I Just Had To Have It

I have a good friend who has a passion for antiques and other historic memorabilia. He is also one of the smartest and most articulate people that I know. Sometimes he will visit an antique shop that has something that gets his attention. When he appears with this item, I will mention, “Why did you buy it”? His response is the classic, “I just had to have it!” The purchase only makes sense to him and no one else.

I have another friend who desires something that has great risk to securing this desired item, and I and others will remind him that “be careful that you don’t get what you pray for.” He has suffered through failure after failure for he forgot that how you begin an enterprise can set you up for failures that are a consequence of an earlier choice that you could live to regret.

These two phrases define our Speaker of the House, Kevin McCarthy, and his inability to create a united party to pass legislation to continue to form a budget for our government.

I remember seeing bits and pieces of the news as he was running for Speaker of the House. This was his dream. He went through vote after vote of rejection and humiliation until he became the last man standing and became Speaker of the House. Then he made a deal with the devil known as Maga. This past week after failure on all his efforts to fund the government, he had to know that all the rejections during this past week would not bode well for the Republicans. I remember when he finally got enough votes so he could grab the gavel which was given to him and he stared at it for a short period of time before raising it up like a trophy. I said to myself that “this is going to end badly.” This week of people turning him into a political punching bag and bad joke was a conclusion that most people saw coming and felt. It was just a matter of time.

McCarthy’s current dilemma being played out on the most public of stages can remind us of the difference between “needs” versus “wants” in our own lives. We venture forth in peril if we do as McCarthy has done to conflate his needs with wants as being one in the same. They are not.

Needs normally address issues that are necessary for our survival such as air, water, food, and anything that carries us forward as a species. Needs are primordial, which means that they have been with us since the dawn of time and because of that play a deep role in our very existence. Abraham Maslow, a psychologist, established what he referred to as a hierarchy of needs from the most needed which is physiological needs, safety, belongingness needs, esteem needs which when met leads to self-actualization or wholeness. These needs build on one another like a pyramid.

McCarthy needed to have all of the above needs met before he could arrive at wholeness. Certainly, his safety needs weren’t being met because one vote could remove him from office. He had divided loyalties between the moderate Republicans and the Conservative Maga Republicans. Loyalties shifted and he found himself in neither camp as he tried to appease both going so far as to start impeachment proceedings against Joe Biden to make the extreme right happy. His self-esteem had to be very low in a battle in which he felt that his back was against the wall as he was becoming more desperate by the minute.

His wanted to become Speaker of the House which were was made public to politicians and to people in general before the vote. He even moved his office into the Speaker’s Office before the election even occurred.

His wants and needs became one.
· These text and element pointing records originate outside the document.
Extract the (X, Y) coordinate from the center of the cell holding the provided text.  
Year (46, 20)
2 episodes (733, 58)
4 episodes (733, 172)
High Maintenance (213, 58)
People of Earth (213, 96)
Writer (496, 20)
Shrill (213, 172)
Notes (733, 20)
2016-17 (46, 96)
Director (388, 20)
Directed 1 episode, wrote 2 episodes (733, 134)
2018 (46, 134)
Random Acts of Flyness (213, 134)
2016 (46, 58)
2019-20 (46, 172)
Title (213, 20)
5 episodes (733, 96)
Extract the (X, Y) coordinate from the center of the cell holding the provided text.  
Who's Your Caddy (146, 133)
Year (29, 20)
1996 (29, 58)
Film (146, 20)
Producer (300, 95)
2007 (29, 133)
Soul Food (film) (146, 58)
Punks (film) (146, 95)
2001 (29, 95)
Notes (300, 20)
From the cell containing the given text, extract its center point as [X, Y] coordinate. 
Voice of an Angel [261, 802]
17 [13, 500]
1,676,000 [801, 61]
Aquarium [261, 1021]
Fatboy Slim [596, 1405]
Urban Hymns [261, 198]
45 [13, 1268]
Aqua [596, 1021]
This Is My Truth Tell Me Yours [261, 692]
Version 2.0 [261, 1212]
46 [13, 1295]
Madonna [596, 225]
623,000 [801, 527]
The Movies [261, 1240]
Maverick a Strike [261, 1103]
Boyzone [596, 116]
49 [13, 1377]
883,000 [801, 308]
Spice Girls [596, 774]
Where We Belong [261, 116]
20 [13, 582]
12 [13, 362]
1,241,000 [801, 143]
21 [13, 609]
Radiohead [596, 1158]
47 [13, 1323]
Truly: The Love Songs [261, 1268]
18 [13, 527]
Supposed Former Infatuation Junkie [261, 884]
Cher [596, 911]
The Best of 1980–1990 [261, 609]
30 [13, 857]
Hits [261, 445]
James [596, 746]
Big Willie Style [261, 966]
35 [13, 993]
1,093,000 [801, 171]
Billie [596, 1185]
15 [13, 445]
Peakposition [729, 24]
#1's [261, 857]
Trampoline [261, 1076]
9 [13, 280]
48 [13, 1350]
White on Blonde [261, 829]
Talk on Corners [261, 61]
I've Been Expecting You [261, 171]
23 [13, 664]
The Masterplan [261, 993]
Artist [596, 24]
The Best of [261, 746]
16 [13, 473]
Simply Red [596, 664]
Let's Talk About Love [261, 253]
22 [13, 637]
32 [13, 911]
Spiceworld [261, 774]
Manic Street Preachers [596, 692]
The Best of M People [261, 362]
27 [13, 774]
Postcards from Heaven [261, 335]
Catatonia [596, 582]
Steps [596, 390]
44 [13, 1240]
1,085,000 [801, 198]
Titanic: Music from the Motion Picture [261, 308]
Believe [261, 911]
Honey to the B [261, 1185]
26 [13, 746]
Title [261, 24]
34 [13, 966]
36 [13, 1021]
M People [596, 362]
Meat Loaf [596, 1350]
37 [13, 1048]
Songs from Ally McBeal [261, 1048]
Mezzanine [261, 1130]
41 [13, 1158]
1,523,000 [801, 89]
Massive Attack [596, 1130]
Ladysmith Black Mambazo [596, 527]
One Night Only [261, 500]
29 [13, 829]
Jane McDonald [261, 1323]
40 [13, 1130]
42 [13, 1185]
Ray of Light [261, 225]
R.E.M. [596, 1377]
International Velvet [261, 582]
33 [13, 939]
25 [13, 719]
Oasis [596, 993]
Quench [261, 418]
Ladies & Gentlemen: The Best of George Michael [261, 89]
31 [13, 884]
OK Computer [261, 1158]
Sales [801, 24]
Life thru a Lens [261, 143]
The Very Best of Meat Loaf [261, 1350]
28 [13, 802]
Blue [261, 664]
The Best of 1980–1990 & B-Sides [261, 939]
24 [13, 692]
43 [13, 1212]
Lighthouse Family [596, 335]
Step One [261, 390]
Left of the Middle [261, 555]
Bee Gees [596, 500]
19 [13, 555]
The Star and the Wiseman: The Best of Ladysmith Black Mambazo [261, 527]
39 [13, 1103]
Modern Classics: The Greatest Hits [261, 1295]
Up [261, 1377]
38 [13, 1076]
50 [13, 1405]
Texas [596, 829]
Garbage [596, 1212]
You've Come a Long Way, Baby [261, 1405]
That is what made this story so tragic.

As people we get into trouble when we conflate the two, needs and wants, as we see with Kevin McCarthy’s political dilemma. We see that, like all passions, they can cause us and our nation great pain if we venture into that dimension of “I can have it all!” My response is, “No you can’t!” A theme in my blogs is “when passion arrives, reason leaves.”

How can we avoid going down the road that McCarthy is currently on? Make sure that your choice is going to meet your needs for all those hierarchies that Maslow mentions, then, and only then ask the hard question, “Do I really want this in such a way that I will not sacrifice my wants on the table of a choice that will lift us and others up by the decision that I make?”

Make sure that your choice is grounded in reality and not in a situation that will cloud your path forward.


Raise the hard question posed by Carlos Castaneda, an American writer, who said that there is only one question that you should ask and that McCarthy should have asked after ballot after ballot for the speakership, “Does this path have heart?” No one should be surprised by where we are now on the eve of the government not having a budget passed.

But there is more. The Maga Republicans knew exactly what they were doing by waiting through vote after vote. They knew that their wants would be met and not the needs of our nation. It was an untenable position that gave them the power to march one step further to an authoritarian style of government while the moderates knew that they preferred a democracy.

The question that has not been asked is, “What do we need and want from our government? A nation can be subject to the same heartache that McCarthy is experiencing right now as one person.

“I just had to have it!” “Be careful that you don’t get what you pray for.” “Does this path have heart? There is a difference between what you need and what you want as an individual as well as a nation.

McCarthy is learning these ethical truths the hard way. Pray for him!